State Sen. Gerald Dial and Ranburne Mayor Owen Lowery attended the commission’s work session to discuss the details of the deal, which Dial said he had worked out with the Alabama Department of Transportation.
In 2013, Ranburne officials applied for a grant from the Alabama Department of Economic and Community Affairs to pay for improvements to Georgia Avenue and some of its connecting streets within the town limits. But Ranburne was passed over. It’s the second time Ranburne had applied for the grant and the second time it wasn’t awarded the money.
But at Monday’s work session, Dial said he had met with ALDOT officials and hammered out a deal to get the work on Georgia Avenue done all the way to the Georgia state line.
ALDOT’s director wants a joint commitment from Ranburne and from Cleburne County before he will agree to the project, which is estimated to cost $450,000, Dial said.
He asked the commissioners to commit $50,000 toward the project.
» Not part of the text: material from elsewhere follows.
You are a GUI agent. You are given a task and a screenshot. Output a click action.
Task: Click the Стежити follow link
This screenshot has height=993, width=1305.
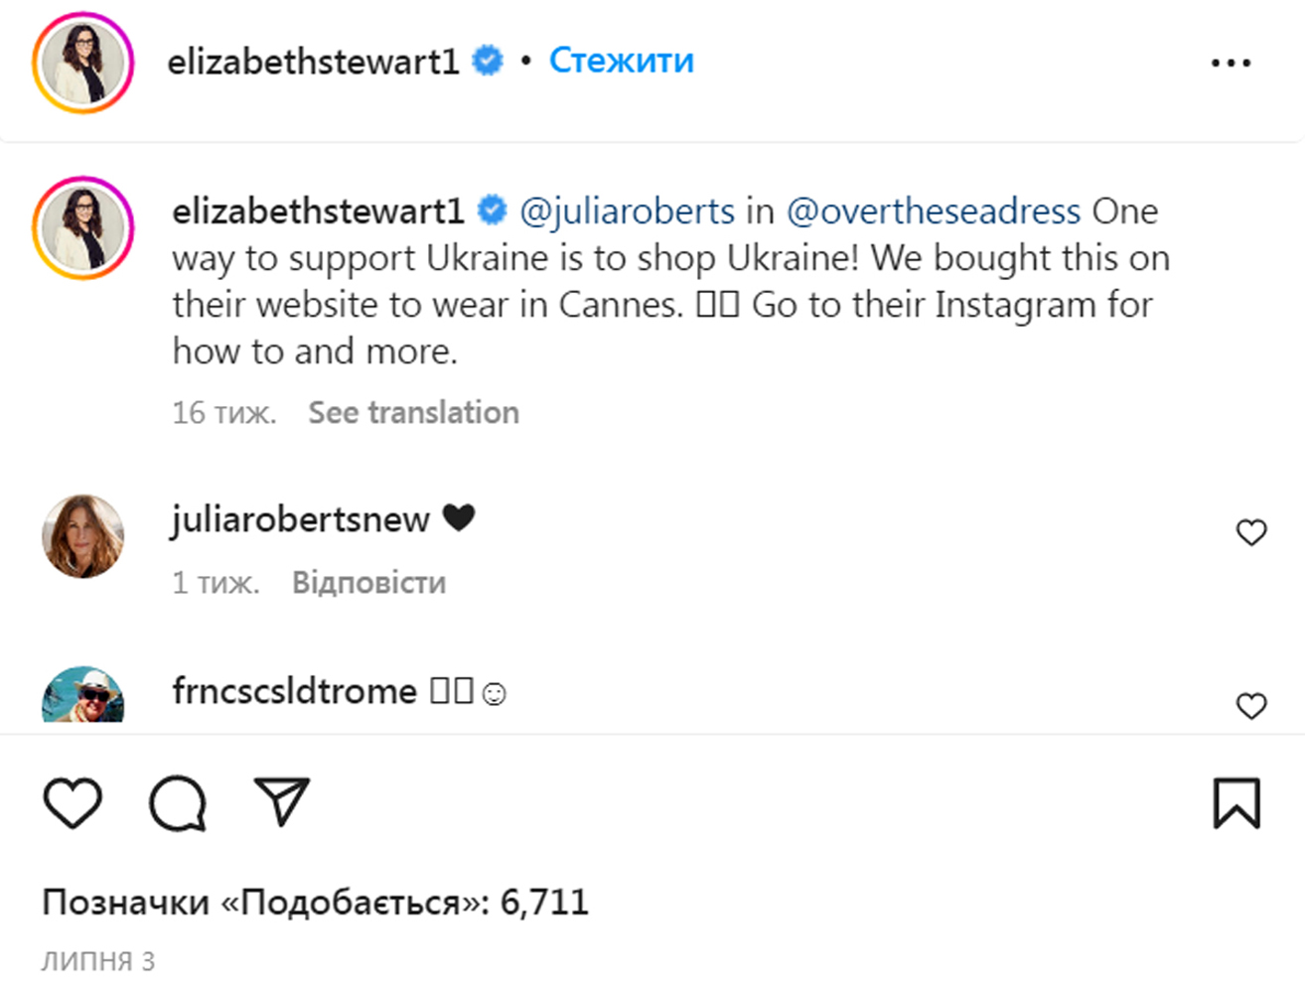click(x=621, y=61)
The Ranburne Council already agreed to allocate $65,000 for the road work during the grant application process, said Mayor Owen Lowery. The council could raise that allocation to $75,000, Lowery said. ALDOT would do the engineering, an estimated $25,000 for the project, Dial said. The department’s already planning a project on Alabama 46 and could combine the two projects, he said.
“It’s kind of like a blue-light special from Kmart,” Dial said. “We get about a $550,000 road for $75,000 from Ranburne and $50,000 from the county.”
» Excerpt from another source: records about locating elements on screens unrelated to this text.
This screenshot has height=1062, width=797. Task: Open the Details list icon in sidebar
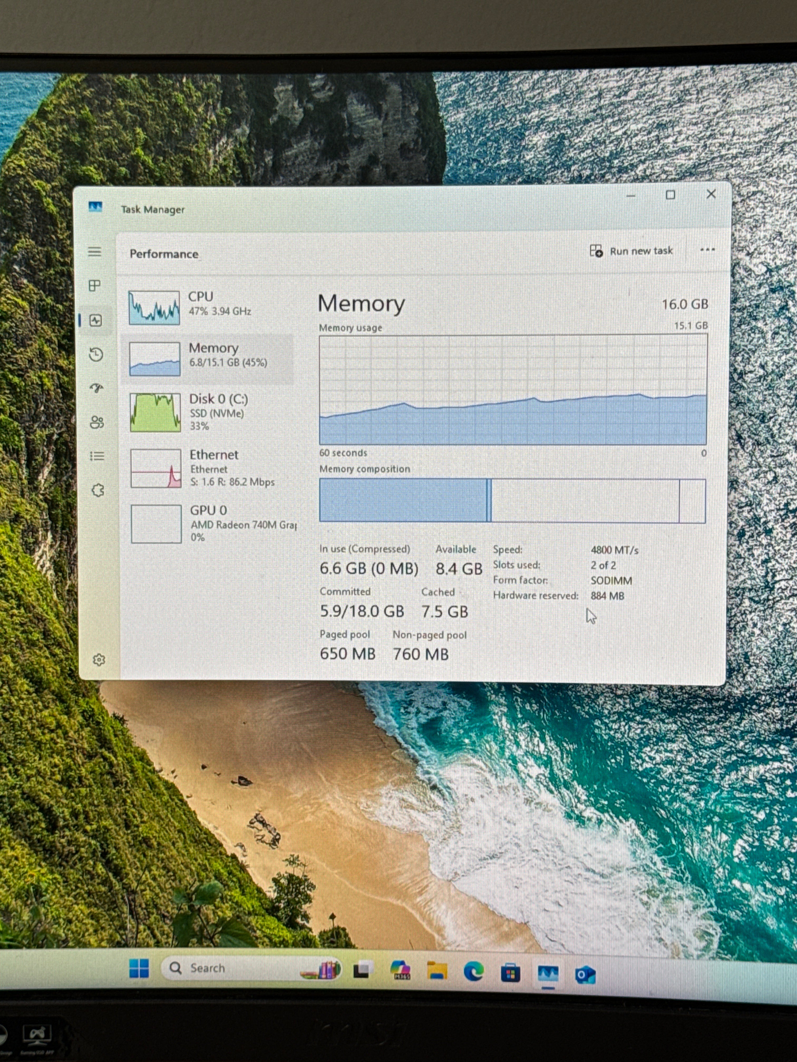[97, 456]

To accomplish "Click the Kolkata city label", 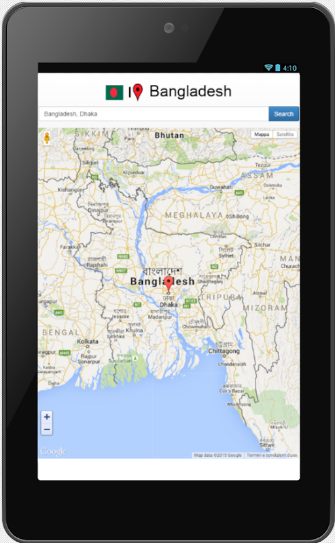I will (88, 341).
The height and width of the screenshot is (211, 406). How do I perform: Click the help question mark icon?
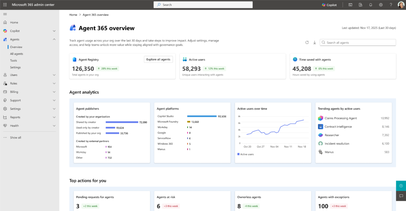pyautogui.click(x=391, y=5)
Shannon Robbins, Cleburne County Engineer, said the road would extend into the county about 3,400 feet. But Dial said the road can be used by everyone in the county whether they live in Ranburne or not.
“Roads belong to everyone,” Dial said. “The gasoline tax belongs to everyone.”
Lowery said the work would be “a shot in the arm” for Ranburne. The town has a daycare on the road, and other businesses use the road.
“That’s a lot of money to let slide under the table,” Lowery said. “Our whole town is beginning to hurt, and we need the help.”
County Administrator Steve Swafford said the commissioners would first have to approve the project as a priority and then he could work with the road department to figure out how to pay for it.
Swafford suggested that the commission provide the $50,000 from the county’s gasoline tax revenue.
“If we have a problem throughout the year, we could relook at the situation then,” he said.
The commissioners agreed to put the project on their agenda for the Feb. 18 meeting.
In other business, the commissioners:
— Heard that the proposed county ad valorem millage rate is the same as last year’s rate at 30.5 mills.
— Heard that Donald Morrison of Prosper US Inc. at 4304 Cleburne County Road in Delta is requesting a liquor license. Probate Judge Ryan Robertson, who serves as chairman of the commission, said he owns the property and would have to be removed from the question.
— Heard from Swafford that some of the logging companies have been damaging county roads.